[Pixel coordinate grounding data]
━━━━━━━━━━━━━━━━

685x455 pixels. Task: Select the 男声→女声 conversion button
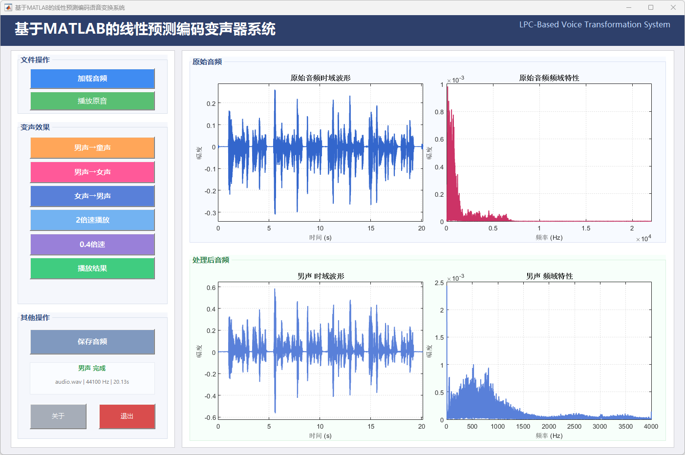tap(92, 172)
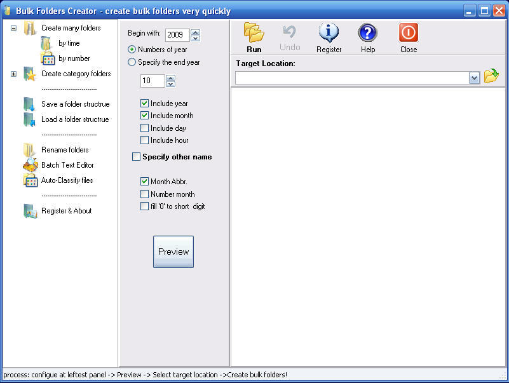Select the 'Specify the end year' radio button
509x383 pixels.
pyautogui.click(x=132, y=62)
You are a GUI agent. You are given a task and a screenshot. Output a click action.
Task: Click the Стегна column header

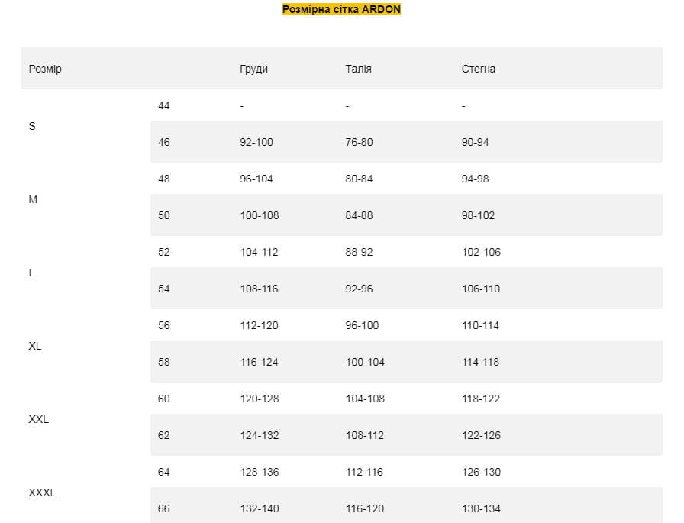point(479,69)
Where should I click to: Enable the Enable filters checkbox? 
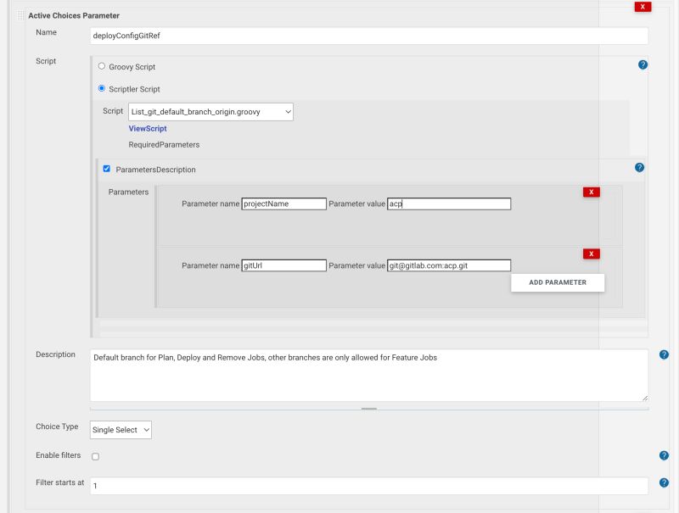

━━━━━━━━━━━━━━━━

[Try it]
Could you set down the data exactly as given, minus its pictures?

[Output of the exercise]
685x455 pixels. Task: Select the 男声→女声 conversion button
tap(92, 172)
Select the 'Specify the end year' radio button
509x383 pixels.
pyautogui.click(x=132, y=62)
You are a GUI agent. You are given a task and a screenshot. Output a click action.
Task: Click the Стегна column header

point(479,69)
Where should I click to: Enable the Enable filters checkbox? 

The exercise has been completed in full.